Vous vous surprendrez à le susurrer. Tout comme celui de « Reasons », d'ailleurs (« This are the reasons, the reasons... » hante mon cerveau avec persistance). Toutefois, malgré ce beau sentiment d'urgence et l'inspiration fulgurante qui transpirent de ses pores,
In The Passing Light of Day souffre de quelques longueurs : « Angels of Broken Things » me paraît dispensable, tout comme « If This Is the End » et son riff de guitare sèche accompagné d'accordéon, bien qu'il décolle avec ses « Stay! » et ses guitares agressives. Il nous rappelle à sa manière que ce disque ne se repose jamais sur ses lauriers et saura toujours surprendre. Son morceau éponyme résume à lui seul le génie de ce disque et nous rappelle à quel point il est réussi.
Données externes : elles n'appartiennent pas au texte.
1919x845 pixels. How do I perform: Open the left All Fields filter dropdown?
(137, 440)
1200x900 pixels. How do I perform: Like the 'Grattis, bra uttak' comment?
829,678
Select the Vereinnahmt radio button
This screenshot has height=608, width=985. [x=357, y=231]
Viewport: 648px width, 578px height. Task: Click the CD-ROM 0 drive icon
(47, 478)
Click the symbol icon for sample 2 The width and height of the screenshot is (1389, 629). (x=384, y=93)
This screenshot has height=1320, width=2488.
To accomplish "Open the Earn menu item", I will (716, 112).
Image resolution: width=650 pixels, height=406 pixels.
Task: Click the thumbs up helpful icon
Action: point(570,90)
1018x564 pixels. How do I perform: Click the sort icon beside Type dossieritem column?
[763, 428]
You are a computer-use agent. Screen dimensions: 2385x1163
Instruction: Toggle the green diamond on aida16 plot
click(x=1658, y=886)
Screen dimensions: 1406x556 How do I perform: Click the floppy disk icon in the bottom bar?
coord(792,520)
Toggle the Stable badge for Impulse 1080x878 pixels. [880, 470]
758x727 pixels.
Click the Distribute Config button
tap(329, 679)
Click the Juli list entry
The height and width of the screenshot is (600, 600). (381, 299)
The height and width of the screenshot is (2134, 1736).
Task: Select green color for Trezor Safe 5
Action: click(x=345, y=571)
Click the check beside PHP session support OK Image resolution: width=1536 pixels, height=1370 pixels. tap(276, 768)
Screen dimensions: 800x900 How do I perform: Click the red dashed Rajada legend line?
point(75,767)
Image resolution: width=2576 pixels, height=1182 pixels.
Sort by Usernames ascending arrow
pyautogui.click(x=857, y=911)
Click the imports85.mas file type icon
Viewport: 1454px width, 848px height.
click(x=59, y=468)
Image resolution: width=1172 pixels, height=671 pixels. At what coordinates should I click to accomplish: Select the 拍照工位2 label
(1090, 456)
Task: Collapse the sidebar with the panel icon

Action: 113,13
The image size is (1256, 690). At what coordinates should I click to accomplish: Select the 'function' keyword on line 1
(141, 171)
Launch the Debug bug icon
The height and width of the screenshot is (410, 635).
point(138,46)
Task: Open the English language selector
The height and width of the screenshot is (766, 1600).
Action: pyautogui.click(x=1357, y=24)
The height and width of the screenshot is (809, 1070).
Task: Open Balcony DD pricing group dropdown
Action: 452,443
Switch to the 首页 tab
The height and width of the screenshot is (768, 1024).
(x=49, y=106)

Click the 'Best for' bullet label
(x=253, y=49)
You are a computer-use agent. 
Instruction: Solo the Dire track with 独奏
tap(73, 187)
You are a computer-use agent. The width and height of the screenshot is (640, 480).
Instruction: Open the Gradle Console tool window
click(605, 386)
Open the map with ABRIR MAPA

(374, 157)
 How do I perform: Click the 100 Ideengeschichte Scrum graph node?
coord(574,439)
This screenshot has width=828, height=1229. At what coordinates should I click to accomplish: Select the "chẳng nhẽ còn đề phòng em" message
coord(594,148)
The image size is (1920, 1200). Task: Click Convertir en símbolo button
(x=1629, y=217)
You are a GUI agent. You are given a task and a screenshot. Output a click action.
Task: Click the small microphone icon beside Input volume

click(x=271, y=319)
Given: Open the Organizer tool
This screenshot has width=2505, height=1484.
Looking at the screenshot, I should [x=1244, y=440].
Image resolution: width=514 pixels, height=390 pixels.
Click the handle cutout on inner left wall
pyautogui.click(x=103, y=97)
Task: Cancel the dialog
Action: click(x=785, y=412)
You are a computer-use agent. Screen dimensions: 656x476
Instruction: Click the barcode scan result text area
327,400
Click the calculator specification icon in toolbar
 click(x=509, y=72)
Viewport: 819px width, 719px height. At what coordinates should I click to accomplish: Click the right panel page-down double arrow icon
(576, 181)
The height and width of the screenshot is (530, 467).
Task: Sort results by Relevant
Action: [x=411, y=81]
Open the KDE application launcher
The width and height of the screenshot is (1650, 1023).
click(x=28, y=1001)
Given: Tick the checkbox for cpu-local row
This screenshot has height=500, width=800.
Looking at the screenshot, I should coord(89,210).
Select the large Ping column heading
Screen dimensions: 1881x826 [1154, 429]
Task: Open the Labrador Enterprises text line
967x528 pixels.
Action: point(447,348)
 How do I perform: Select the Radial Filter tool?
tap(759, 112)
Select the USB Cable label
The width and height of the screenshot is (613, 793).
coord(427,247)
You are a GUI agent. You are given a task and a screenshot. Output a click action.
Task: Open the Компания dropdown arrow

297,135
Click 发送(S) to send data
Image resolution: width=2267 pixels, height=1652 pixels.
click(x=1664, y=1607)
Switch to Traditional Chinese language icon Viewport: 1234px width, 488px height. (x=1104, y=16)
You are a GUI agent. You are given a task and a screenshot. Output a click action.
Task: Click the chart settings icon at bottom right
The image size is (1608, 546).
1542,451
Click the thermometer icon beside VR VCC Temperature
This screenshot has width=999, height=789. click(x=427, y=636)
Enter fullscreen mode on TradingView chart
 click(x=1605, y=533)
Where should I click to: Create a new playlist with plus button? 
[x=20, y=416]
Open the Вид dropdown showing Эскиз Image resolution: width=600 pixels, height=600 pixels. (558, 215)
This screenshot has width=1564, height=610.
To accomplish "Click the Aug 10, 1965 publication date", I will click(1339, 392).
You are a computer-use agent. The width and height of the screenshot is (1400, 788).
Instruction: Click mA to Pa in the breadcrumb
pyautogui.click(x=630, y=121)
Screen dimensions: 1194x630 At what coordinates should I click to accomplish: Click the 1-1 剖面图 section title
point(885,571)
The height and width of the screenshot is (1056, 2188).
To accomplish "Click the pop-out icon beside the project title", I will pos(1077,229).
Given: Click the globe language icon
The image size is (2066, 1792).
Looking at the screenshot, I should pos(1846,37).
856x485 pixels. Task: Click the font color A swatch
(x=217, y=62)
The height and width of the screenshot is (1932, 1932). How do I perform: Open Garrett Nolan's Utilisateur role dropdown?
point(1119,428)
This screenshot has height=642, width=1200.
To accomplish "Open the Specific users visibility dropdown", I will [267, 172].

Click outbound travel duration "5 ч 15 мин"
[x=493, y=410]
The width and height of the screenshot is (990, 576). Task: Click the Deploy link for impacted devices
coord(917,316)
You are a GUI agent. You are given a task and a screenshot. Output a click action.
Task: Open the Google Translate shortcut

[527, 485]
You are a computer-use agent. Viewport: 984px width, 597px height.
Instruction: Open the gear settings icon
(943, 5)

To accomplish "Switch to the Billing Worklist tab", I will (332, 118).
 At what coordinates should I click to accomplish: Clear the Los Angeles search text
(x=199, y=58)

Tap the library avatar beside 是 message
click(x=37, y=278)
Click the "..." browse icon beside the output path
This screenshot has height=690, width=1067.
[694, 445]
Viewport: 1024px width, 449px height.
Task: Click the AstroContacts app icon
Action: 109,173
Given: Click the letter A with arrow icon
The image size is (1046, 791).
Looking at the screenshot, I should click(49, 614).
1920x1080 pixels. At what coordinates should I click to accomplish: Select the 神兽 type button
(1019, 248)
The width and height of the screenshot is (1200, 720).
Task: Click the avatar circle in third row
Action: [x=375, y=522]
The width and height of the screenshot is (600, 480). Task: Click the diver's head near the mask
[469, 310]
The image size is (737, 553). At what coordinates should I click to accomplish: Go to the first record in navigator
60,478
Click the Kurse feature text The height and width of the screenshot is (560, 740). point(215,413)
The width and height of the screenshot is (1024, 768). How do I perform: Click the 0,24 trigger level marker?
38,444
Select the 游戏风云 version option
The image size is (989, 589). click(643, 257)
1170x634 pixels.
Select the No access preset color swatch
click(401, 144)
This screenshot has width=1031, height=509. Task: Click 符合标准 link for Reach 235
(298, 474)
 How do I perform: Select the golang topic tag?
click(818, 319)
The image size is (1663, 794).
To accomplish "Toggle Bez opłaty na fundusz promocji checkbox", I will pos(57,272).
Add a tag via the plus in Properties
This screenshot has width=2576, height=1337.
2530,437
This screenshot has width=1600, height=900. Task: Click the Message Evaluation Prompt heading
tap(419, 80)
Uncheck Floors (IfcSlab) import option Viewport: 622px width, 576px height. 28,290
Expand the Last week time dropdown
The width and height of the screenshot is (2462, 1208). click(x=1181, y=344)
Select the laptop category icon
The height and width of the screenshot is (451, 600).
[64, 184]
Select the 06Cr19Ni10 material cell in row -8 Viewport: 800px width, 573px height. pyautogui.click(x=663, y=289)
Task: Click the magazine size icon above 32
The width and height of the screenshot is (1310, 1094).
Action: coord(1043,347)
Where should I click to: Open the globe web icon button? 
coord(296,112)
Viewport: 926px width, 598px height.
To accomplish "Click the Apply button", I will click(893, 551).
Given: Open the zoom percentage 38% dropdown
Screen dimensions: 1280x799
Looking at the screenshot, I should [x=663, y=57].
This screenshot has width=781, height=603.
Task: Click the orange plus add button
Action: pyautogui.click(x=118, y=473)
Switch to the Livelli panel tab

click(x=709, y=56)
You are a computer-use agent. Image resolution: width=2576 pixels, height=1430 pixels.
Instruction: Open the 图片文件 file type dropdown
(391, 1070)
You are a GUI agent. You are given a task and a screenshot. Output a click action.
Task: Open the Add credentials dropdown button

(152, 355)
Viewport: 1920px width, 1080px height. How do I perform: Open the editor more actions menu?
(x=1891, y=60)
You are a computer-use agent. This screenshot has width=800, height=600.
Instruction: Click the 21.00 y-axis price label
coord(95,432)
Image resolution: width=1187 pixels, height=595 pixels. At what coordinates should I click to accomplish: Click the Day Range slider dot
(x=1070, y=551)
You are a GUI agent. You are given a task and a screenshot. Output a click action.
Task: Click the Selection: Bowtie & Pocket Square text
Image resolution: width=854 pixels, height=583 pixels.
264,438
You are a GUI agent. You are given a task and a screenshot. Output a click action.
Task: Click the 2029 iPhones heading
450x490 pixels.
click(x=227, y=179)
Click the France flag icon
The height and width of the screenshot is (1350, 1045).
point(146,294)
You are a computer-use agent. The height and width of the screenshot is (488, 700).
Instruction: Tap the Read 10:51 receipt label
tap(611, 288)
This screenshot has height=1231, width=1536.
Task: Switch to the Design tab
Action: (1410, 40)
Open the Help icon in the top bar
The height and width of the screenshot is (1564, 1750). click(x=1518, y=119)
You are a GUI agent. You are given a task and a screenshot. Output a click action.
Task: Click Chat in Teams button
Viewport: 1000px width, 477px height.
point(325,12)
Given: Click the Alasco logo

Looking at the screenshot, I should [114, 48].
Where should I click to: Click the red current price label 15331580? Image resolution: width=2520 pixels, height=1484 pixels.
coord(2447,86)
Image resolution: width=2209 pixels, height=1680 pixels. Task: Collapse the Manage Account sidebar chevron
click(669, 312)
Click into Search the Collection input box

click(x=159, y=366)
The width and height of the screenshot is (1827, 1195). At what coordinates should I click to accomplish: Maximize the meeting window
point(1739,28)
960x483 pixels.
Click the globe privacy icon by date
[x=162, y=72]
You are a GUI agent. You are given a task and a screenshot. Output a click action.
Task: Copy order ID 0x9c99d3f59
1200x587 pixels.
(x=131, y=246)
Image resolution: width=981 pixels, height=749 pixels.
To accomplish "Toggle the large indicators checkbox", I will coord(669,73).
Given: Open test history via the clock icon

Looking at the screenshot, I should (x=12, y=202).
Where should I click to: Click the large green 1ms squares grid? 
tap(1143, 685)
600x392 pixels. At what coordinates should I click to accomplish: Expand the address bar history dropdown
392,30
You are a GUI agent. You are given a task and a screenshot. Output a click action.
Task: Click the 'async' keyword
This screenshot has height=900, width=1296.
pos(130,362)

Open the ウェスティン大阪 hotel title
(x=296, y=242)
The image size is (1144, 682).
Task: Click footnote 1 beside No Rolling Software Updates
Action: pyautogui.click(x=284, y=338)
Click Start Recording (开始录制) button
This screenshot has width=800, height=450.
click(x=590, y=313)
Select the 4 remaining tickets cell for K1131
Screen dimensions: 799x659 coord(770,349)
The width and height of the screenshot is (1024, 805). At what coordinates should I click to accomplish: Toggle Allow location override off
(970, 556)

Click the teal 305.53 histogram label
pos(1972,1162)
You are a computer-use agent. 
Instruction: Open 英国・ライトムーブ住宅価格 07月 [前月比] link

Ce que l'on croit être une petite balade anodine qui débute avec des instruments à vent et se poursuit par un arpège contemplatif qu'on croirait sorti d'un album d'Eddie Vedder, sur lequel se pose la voix grave de Daniel Gildenlöw, évoluera, tout comme la voix du frontman qui utilise plusieurs tessitures sans sourciller tout au long de l'album, vers un riff libérateur, résolument lumineux, qui conclut avec une grande cohérence ces 15 minutes de bonheur en plus. « The Passing Light of Day » achève avec brio un disque qui a tout du remède miracle, pour ses musiciens comme ses auditeurs, tant il fourmille de détails essentiels qui ne souffriront pas des multiples réécoutes nécessaires pour en saisir toute la saveur. S'il a un côté plus direct et affirmé que ses glorieux aînés, ce disque nécessairement à part dans la discographie de
Pain of Salvation n'en est pas moins alambiqué et instable, à l'image de son leader. Alors qu'il évoquera l'historique
Remedy Lane (2002) dans ses thématiques comme dans le génie remuant de ses compositions, nul doute que les fans du combo comme les curieux y trouveront leur compte.